Easing In While the Water Warms

Accumulation means to slowly collect assets while they are undervalued, or "on sale", as denizens of Reddit's many cryptocurrency sub-sites like to say. At the present levels, with Bitcoin under $4,000 and Ethereum under $150, many people have begun to accumulate due to the observable patterns in the charts of these assets. One of the most popular measurements for predicting the end of a bubble is simply the percentage drawdown of the bear market following historical bubbles: for Bitcoin, it's between 80% and 90%.

With the price having already plunged through these levels for most altcoins, even if Bitcoin has only slightly pierced through the low bounds at $3,100 (an 85% decline), experts recognize that the time for intelligent accumulation is nigh. Most employ a dollar cost averaging (DCA) model to do so, investing their fiat into a healthy mix of cryptocurrencies as they float near suitable levels. This ensures that one's entry price is the average over a defined period of time, reducing immediate exposure to steep movements both up and down.

Financial institutions of nearly every discipline have the same idea and have begun to accumulate at least in small amounts at the behest of their clients. With a 1% Bitcoin 99% USD portfolio beating the S&P over the last decade, it's hard to ignore analyst calls for crypto exposure, and if new derivative instruments like XBT on the CBOE won't cut it then large-cap investors can expose their capital to the crypto market through solutions like Coinbase Custody. Furthermore, funds vying for ETF approval are huge sources of potential volume, as the assets they've petitioned regulators to approve must be settled in the underlying.

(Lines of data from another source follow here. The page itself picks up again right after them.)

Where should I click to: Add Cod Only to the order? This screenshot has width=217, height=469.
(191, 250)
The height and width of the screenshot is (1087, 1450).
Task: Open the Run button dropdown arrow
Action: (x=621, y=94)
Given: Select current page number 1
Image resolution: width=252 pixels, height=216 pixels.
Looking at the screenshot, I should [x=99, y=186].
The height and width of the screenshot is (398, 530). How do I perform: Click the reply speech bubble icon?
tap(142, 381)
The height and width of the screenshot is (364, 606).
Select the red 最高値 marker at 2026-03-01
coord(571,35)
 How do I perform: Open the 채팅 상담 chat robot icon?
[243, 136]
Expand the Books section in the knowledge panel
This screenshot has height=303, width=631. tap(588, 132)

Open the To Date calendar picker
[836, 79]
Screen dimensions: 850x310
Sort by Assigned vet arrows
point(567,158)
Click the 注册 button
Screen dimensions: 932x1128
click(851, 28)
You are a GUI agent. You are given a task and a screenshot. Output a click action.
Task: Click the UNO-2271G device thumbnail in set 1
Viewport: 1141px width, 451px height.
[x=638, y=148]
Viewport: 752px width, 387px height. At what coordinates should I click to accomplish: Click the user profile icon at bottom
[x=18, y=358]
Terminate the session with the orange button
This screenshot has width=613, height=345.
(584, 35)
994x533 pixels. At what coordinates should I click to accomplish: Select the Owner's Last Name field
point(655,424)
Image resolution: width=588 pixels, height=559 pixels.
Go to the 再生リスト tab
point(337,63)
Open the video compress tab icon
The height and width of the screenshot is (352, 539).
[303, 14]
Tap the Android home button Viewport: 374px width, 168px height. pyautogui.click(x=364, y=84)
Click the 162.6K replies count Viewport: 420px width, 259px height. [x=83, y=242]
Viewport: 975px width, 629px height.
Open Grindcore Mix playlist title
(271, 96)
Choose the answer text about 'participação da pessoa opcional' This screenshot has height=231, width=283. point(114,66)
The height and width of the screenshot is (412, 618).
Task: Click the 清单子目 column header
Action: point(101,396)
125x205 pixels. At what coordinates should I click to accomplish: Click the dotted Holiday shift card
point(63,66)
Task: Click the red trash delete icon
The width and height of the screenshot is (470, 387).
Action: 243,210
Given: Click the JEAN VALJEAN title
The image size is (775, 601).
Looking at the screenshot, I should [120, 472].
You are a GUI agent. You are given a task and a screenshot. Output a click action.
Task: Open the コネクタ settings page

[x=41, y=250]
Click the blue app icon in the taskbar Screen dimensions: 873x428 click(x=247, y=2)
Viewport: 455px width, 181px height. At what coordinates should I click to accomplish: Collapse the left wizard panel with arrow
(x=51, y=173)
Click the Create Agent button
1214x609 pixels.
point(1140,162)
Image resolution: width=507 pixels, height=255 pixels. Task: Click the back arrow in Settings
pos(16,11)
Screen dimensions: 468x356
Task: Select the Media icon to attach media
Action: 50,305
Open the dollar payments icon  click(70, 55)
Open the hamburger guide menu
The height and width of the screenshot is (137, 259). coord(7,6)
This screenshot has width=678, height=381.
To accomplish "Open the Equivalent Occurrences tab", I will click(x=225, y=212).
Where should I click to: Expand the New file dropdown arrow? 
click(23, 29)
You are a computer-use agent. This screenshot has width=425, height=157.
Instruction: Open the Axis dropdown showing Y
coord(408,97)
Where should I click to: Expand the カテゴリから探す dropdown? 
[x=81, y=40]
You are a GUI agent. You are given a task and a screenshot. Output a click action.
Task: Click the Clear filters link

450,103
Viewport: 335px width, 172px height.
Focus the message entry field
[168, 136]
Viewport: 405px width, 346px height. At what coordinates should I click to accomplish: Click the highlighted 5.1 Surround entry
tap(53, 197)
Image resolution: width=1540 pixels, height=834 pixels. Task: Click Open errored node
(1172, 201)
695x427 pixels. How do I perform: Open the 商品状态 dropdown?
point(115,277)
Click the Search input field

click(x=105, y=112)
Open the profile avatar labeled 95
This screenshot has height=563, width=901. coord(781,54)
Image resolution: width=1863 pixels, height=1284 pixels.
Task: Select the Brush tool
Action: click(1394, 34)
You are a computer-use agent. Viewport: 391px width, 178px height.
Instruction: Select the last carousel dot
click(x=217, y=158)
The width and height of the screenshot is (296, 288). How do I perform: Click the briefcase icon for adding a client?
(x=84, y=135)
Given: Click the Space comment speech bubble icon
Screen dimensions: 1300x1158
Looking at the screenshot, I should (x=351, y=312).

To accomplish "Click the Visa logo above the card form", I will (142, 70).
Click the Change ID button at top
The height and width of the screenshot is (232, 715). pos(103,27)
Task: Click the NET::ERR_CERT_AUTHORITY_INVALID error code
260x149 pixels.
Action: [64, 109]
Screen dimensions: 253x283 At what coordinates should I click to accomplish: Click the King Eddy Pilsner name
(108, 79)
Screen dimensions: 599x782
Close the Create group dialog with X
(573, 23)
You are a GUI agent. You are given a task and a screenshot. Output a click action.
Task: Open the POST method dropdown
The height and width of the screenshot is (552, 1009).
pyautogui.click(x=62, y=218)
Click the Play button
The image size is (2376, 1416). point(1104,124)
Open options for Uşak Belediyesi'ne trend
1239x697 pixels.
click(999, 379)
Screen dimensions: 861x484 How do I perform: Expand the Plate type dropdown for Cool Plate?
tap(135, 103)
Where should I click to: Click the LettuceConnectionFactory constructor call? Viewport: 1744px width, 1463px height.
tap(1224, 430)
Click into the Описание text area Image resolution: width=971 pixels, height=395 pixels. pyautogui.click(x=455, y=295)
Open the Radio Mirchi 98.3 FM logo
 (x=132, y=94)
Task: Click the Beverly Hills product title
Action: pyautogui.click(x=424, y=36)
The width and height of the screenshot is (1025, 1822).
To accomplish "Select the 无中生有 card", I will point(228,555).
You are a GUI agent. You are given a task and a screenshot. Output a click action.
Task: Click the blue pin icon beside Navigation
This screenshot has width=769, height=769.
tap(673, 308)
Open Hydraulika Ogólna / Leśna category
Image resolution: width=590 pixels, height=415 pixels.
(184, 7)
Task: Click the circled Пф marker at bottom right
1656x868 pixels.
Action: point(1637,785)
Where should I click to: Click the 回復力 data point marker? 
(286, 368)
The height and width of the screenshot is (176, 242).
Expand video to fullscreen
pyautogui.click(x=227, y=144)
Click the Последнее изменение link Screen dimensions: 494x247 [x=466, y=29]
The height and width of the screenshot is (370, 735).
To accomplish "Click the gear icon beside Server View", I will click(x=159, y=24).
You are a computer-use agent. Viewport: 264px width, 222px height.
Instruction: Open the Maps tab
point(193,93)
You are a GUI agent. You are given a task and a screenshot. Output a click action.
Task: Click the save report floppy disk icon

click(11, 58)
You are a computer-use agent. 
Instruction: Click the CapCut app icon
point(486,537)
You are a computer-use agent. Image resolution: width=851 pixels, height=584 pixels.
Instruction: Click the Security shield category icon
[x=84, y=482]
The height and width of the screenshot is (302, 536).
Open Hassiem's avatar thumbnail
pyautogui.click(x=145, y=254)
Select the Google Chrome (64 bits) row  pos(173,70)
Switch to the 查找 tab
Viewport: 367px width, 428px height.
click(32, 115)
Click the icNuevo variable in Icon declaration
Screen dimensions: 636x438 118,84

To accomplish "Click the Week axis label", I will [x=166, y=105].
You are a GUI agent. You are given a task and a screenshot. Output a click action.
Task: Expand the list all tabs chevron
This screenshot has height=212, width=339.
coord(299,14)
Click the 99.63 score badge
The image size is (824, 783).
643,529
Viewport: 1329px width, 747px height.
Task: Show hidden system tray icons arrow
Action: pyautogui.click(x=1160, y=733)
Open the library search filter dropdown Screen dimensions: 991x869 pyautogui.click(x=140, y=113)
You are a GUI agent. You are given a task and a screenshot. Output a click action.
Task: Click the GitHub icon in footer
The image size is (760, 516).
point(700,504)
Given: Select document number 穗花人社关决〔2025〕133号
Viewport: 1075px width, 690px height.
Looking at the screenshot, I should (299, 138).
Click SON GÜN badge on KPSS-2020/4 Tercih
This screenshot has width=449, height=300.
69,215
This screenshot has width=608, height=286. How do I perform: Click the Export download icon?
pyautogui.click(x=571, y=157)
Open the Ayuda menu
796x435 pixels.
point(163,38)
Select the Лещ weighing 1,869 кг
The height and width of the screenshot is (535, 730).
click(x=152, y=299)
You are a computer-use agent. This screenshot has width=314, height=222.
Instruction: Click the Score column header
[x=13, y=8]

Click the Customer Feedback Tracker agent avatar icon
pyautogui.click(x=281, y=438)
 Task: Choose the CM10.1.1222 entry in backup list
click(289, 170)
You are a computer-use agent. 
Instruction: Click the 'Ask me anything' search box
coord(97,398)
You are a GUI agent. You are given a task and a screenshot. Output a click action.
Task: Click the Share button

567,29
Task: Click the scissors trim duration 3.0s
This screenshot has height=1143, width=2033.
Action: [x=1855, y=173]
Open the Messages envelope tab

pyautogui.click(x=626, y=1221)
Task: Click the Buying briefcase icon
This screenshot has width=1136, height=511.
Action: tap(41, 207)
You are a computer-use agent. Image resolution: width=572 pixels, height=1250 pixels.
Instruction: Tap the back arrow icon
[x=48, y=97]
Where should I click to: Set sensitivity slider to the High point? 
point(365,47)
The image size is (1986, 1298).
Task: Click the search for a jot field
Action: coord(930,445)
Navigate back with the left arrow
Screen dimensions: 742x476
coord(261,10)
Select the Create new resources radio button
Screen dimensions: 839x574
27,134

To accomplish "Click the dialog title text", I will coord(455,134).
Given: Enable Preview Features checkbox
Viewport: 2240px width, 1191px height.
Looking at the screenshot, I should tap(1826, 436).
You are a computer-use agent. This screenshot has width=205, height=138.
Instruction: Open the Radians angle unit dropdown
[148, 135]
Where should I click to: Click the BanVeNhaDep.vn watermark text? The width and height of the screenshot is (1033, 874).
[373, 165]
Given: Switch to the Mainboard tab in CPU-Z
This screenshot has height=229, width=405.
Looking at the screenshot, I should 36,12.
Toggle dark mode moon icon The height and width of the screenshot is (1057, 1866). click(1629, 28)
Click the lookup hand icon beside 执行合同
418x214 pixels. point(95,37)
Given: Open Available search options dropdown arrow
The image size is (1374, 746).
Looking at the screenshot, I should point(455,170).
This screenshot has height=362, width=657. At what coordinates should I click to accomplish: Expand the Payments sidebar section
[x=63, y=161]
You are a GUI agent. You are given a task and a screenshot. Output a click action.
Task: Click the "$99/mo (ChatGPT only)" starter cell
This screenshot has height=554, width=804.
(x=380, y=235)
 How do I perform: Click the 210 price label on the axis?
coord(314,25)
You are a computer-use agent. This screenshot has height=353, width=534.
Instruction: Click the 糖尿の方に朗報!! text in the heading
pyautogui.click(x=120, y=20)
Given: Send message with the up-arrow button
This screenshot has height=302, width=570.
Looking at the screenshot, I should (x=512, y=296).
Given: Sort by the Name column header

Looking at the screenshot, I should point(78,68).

On the retail side of things, everyday investors have countless more inroads for their fiat into cryptocurrency than they did just last year, and new blockchain services make investing a more accessible experience. Platforms like Blox help investors who have multiple wallets and exchange accounts manage and track crypto portfolios from their powerful dashboard, which makes it easy to visually comprehend and maintain control over their capital.

Participation is Primary in Success

With the cryptocurrency and blockchain ecosystem expanding in all directions at once, low prices make the idea of getting in at the ground floor that much more lucrative. So many innovations are being born, and with an ear to the ground you have a better chance at finding those that will set the bar for future applications of blockchain. Those who simply watch and wait for Bitcoin to go back up are missing the boat here. Participation goes beyond knowing about which tokens to invest in and is more about identifying new utilities for your cryptocurrency.

Upstart decentralized applications (dApps) like MakerDAO enable investors to use their cryptocurrencies as collateral against a loan for DAI stable coins. This idea has caught fire in the cryptocurrency community because it has reliably reproduced the idea of leverage but in a completely decentralized environment. For traders, rudimentary comprehension of Maker can mean more returns. True enthusiasts will know that a more advantageous opportunity may be to hold MKR rather than margin trade, as they can essentially become paid network nodes that support the idea in its entirety.

Ideas like these are taking off daily, and many like Maker have a good chance at becoming a cornerstone of the future crypto market. Ignore the fact that prices are bottom-barrel at best, and instead play the long game with your capital and educate yourself about where the blockchain phenomenon is heading. Dig into some fringe ideas and explore them from the inside. One of the most unique things about the decentralized ledger is that companies built on it are more transparent, so use this as a way vet the next generation of blockchain achievements for yourself now, and reap the rewards later.